Masbia CEO Alex Rappaport in front of a truck full of apples in Borough Park, Brooklyn on March 29, 2023. (Jacob Henry)
Rappaport combined the work with a touch of advocacy: Some of the volunteers working alongside the migrants were Jewish high school students, and Rappaport overheard one of them say that “illegal immigrants” were working there. He gathered high schoolers together and began to hold court.
“These people who are working are asylum seekers,” Rappaport told the teens. “They are fully designated as an asylum seeker, meaning to say, they are fully legal, because they have a day in court.”
Rappaport went on to discuss how if a person jaywalks, they are technically breaking the law, but are not referred to as “an illegal.”

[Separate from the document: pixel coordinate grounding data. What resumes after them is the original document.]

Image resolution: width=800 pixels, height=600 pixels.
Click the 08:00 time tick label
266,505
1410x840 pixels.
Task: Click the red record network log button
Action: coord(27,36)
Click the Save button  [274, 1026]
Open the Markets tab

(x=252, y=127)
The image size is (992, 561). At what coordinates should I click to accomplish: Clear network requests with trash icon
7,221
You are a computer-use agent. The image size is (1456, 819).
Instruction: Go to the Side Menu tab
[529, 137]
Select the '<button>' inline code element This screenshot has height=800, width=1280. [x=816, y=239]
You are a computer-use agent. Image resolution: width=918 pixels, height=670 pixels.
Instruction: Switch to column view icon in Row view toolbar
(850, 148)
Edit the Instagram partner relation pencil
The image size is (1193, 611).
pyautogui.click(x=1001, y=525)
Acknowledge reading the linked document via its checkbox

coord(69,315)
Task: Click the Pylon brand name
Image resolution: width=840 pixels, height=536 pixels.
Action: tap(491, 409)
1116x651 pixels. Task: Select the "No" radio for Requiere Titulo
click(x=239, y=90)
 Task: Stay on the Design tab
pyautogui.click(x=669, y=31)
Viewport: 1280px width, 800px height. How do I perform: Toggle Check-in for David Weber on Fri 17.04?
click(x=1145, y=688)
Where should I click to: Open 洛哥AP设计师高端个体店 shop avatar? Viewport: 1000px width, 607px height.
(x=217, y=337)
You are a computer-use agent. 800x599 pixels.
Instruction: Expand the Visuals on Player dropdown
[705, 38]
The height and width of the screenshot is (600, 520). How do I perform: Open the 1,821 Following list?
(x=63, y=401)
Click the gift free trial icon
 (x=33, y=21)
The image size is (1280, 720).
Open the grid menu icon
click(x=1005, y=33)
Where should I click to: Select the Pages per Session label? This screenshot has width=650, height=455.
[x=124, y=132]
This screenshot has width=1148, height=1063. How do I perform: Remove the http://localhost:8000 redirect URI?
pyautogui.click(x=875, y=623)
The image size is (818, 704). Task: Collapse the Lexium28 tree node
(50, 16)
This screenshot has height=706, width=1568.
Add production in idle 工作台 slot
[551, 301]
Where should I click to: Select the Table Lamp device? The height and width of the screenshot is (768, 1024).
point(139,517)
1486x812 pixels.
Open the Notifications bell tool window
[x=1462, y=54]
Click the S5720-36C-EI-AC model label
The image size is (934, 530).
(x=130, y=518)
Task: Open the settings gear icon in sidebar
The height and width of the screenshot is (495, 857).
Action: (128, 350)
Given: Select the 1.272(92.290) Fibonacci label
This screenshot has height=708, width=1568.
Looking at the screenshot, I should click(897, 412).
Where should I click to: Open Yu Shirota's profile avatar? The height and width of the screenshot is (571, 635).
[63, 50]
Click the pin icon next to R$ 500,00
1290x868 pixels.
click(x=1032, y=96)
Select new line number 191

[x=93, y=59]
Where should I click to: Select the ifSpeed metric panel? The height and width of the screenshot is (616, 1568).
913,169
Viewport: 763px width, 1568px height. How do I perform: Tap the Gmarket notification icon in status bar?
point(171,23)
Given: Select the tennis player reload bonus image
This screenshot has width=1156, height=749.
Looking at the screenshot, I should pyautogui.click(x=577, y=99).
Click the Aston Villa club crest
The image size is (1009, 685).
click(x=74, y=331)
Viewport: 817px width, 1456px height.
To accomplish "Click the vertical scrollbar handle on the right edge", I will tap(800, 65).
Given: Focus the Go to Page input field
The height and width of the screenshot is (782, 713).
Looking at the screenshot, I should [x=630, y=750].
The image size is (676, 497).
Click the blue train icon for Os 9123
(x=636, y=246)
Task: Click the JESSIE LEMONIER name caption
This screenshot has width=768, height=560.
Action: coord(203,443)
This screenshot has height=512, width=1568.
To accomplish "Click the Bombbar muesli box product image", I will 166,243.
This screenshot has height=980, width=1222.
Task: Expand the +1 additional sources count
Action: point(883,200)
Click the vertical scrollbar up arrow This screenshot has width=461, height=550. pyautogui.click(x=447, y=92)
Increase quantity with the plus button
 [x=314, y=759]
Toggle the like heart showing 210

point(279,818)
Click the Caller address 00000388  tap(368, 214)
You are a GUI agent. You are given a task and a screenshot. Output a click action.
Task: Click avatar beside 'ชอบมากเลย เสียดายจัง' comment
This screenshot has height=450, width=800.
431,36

“There’s never a person that turns into ‘an illegal,’” Rappaport said. “The term is just a very bad term. A person might not have documents, but these are people coming from the border who are looking for a new future. It’s an opportunity. They asked for asylum.”
The opportunity Masbia is providing comes via a partnership with La Colmena, a nonprofit that helps find jobs for day laborers, domestic workers and low-wage immigrant workers in from Staten Island.
Kimberly Vega, the workforce manager of La Colmena, told the New York Jewish Week that the group saw “an influx of asylum seekers” that began in August and is still ongoing. Vega has a list of 190 workers looking for jobs. Masbia provided work for 15.
“We’re facing this crisis at the moment,” Vega said. “We have the amount of workers, but we don’t have the jobs. They face all these challenges because they don’t have a permit or any documentation, so we’re very thankful for this opportunity that came up through Masbia.”
Vega added that many of the workers are staying in homeless shelters provided by the city in Staten Island. Many of the workers drop their kids off at school in the morning, then come to Brooklyn to work throughout the day. “They got shipped on a bus, arrived here and were transported to a shelter,” Vega said.
According to NPR, it’s estimated that up to 50,000 migrants were moved to New York over the past year by Texas Gov. Greg Abbott, a Republican. New York City Mayor Eric Adams, a Democrat, called Abbott’s actions “inhumane.”
In a New York Post op-ed published last August, Abbott wrote that Adams was hypocritical for calling New York a sanctuary city, then complained about the new arrivals.
On Twitter, Adams’ press secretary Fabian Levy wrote that the mayor is “welcoming asylum seekers with open arms.”
Vega said the migrants working at the Masbia warehouse were being paid based on a law that has been used to help undocumented workers earn income. According to the State Department of Labor, nonprofits may give volunteers stipends or reimbursements. Therefore, Vega said, even though a migrant worker is only a volunteer, they can still be paid by a nonprofit organization. Masbia and La Colmena would not disclose how much the workers were being paid.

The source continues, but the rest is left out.